Background-alpha(2A)-Adrenoceptors (alpha(2A)-ARs) have important roles in sympathetic cardiovascular regulation. Variants of ADRA2A affect gene transcription and expression and are associated with insulin release and risk for type 2 diabetes. We examined whether ADRA2A variants are also associated with cardiovascular responses to the selective alpha(2)-AR-agonist dexmedetomidine.
Methods and Results-Seventy-three healthy subjects participated in a placebo-controlled, single-blind study. After 3 infusions of placebo, subjects received 3 incremental infusions of dexmedetomidine (cumulative dose, 0.4 mu g/kg). Primary outcomes were changes in systolic blood pressure (SBP) and plasma norepinephrine concentrations, measured as difference of the area-under-the-curve during placebo and dexmedetomidine infusions (Delta AUC). We used multiple linear regression analysis to examine the associations between 9 ADRA2A tagging variants and 5 inferred haplotypes and Delta AUC after adjustment for covariates. Homozygous carriers of rs553668 and the corresponding haplotype 4, previously associated with increased alpha(2A)-AR expression, had a 2.2-fold greater decrease in AUC(SBP) after dexmedetomidine (adjusted P = 0.006); similarly, the maximum decrease in SBP was 24.7 +/- 8.1 mm Hg compared with 13.6 +/- 5.9 mm Hg in carriers of the wild-type allele (P = 0.007). Carriers of haplotype 3, previously associated with reduced alpha(2A)-AR expression, had a 44% smaller decrease in AUC(SBP) (P = 0.013). Haplotype information significantly improved the model predicting the decrease in SBP (P < 0.001). There were similar but nonsignificant trends for diastolic blood pressure and heart rate.

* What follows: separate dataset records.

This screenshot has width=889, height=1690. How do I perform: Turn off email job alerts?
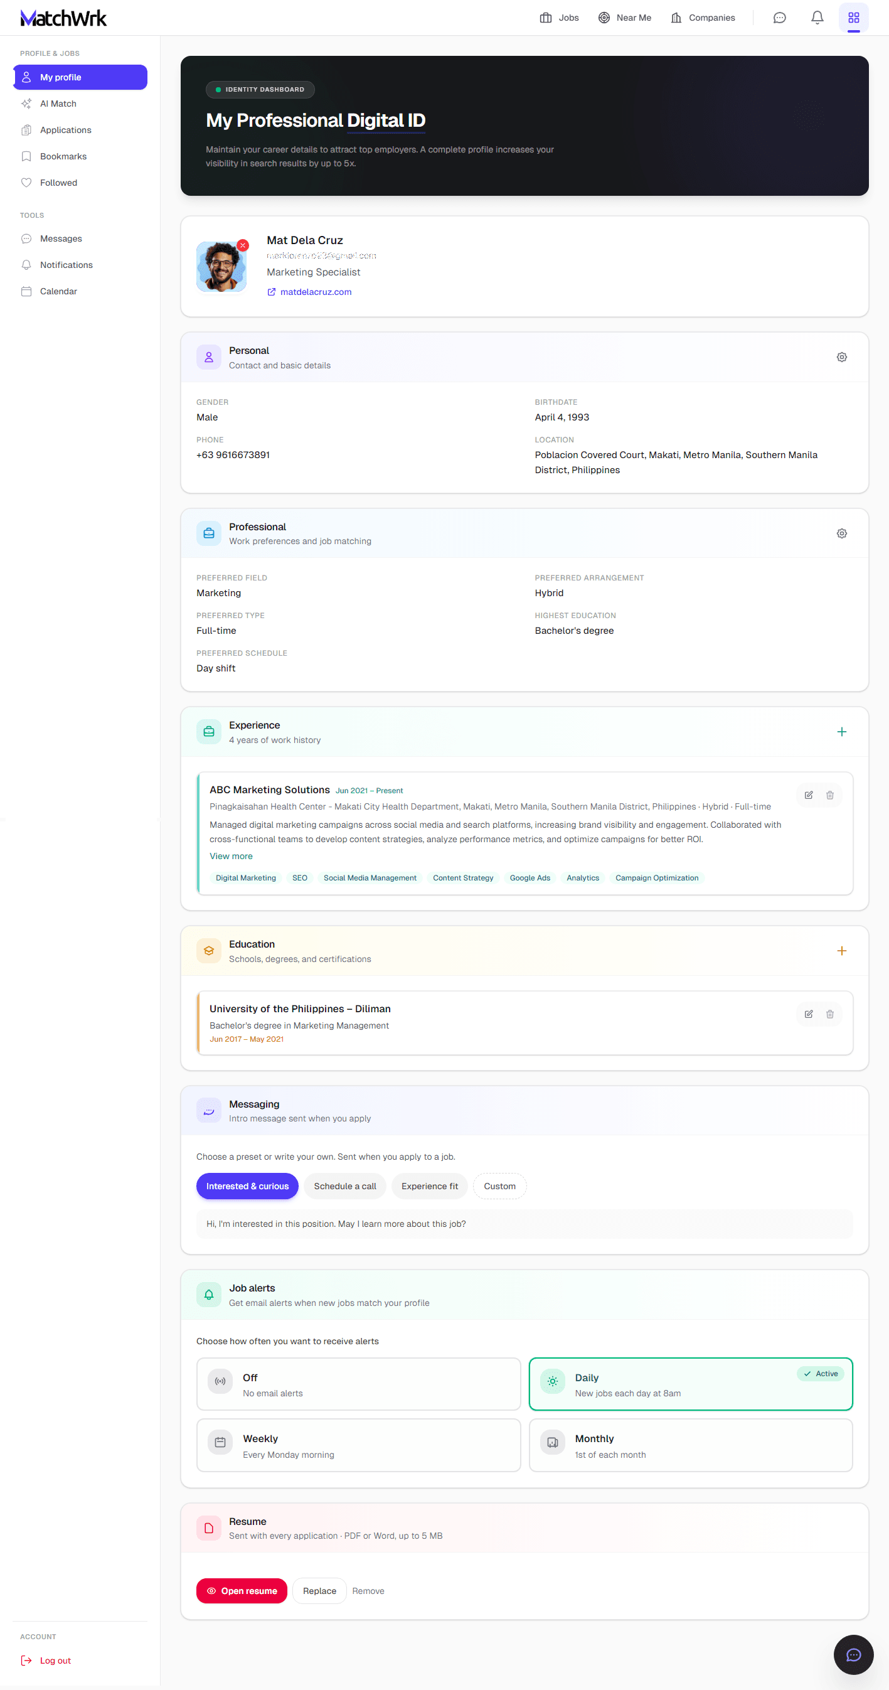pyautogui.click(x=358, y=1384)
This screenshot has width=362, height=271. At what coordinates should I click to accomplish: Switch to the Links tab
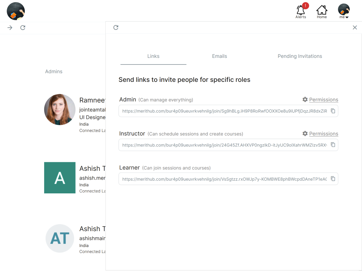[153, 56]
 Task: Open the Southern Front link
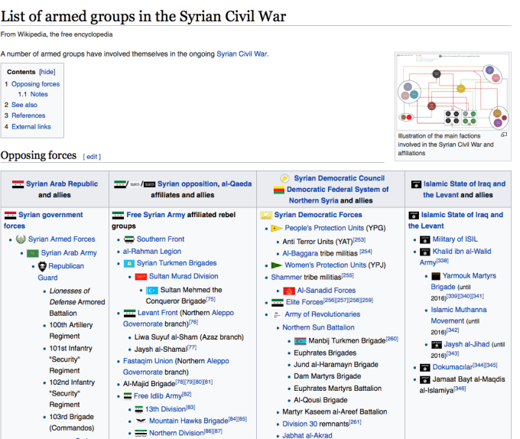point(160,239)
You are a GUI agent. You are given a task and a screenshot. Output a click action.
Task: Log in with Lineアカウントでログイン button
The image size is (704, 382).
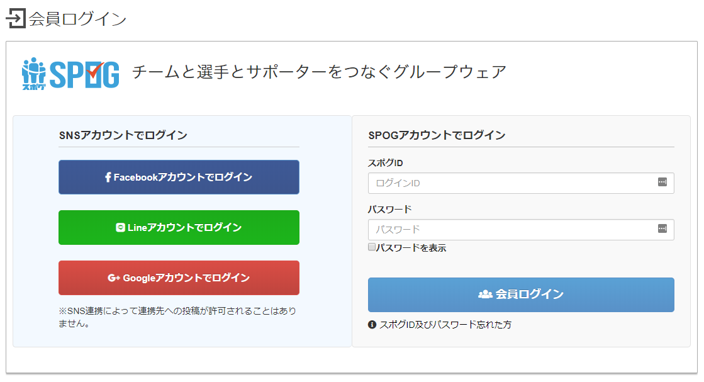[x=179, y=228]
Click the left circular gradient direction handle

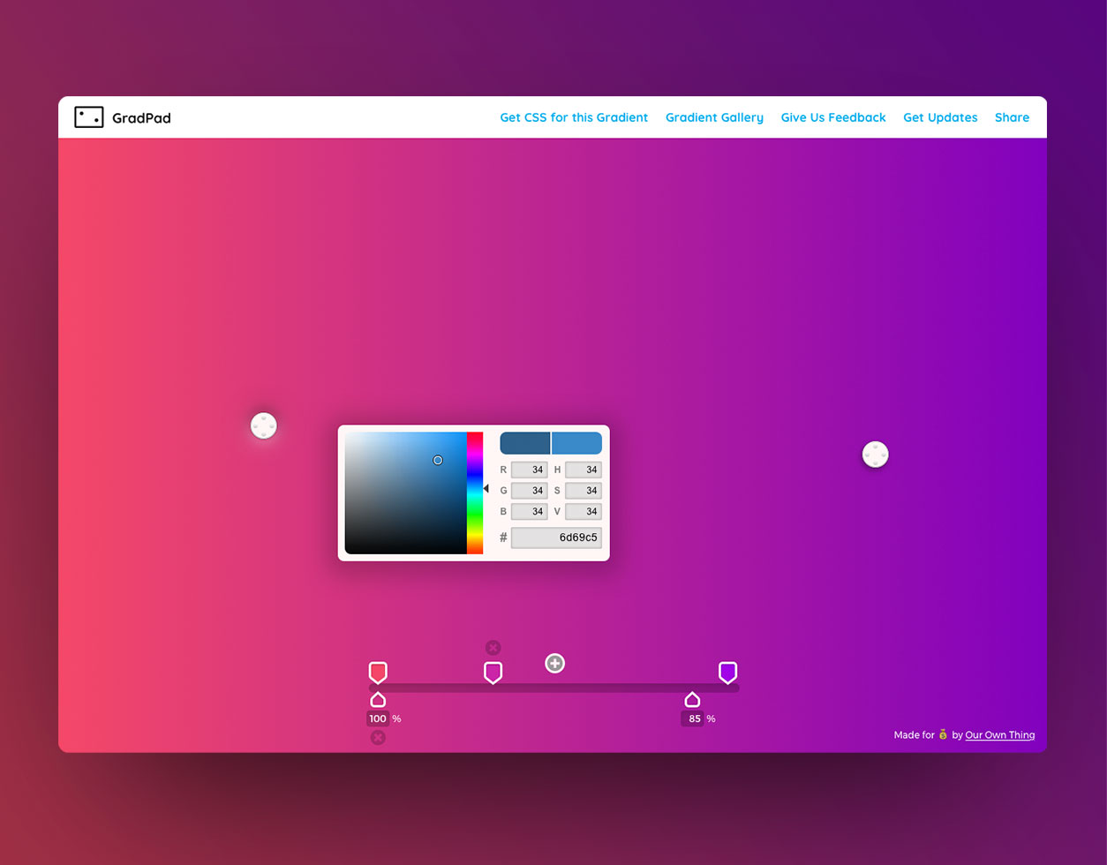coord(263,425)
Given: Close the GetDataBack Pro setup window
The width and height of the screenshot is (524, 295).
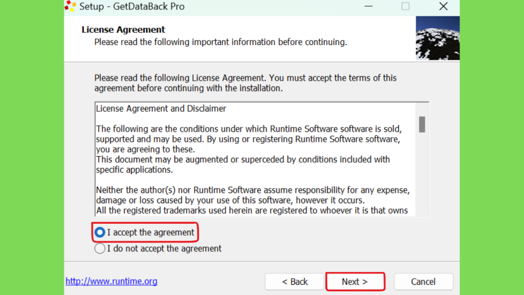Looking at the screenshot, I should (443, 6).
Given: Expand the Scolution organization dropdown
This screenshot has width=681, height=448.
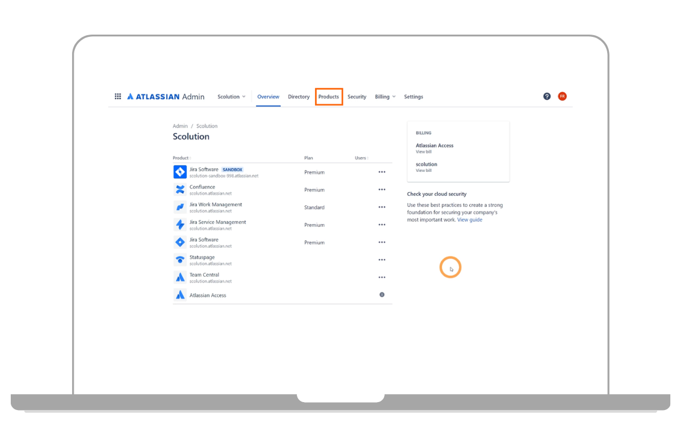Looking at the screenshot, I should click(x=232, y=97).
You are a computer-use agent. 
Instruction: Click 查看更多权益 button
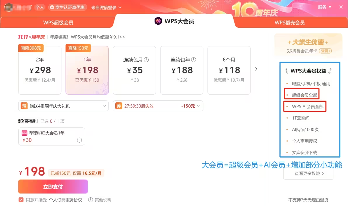pos(308,173)
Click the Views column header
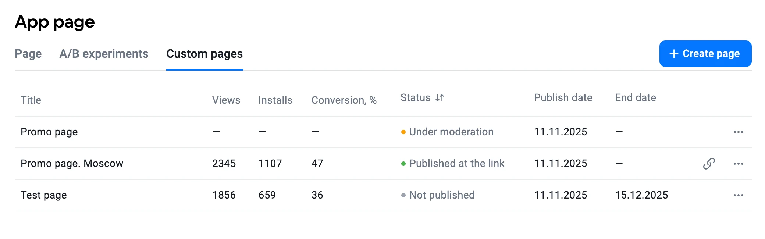 226,100
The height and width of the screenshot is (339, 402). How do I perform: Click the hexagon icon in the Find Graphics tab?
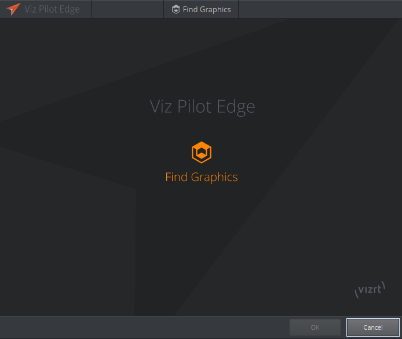coord(176,9)
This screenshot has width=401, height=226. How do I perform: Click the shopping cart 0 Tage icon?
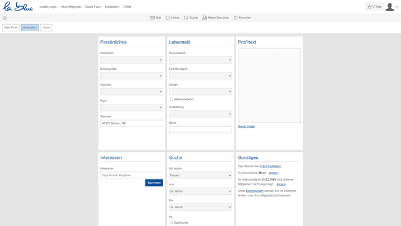[369, 7]
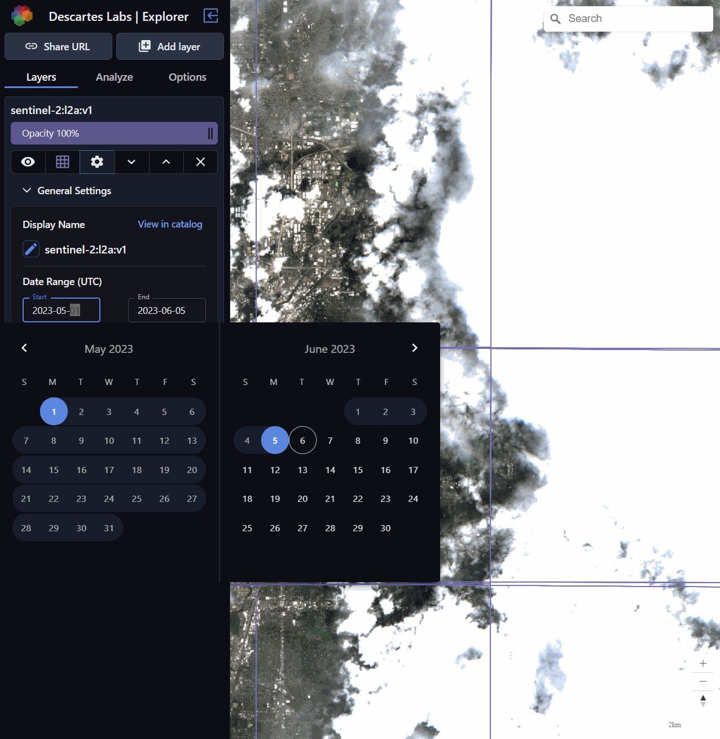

Genotypes were not significantly associated with norepinephrine responses.
Conclusions-Common ADRA2A variants are associated with the hypotensive response to dexmedetomidine. Effects of specific variants/haplotypes in vivo are compatible with their known effects on gene expression in vitro. (Circ Cardiovasc Genet. 2011;4:179-187.)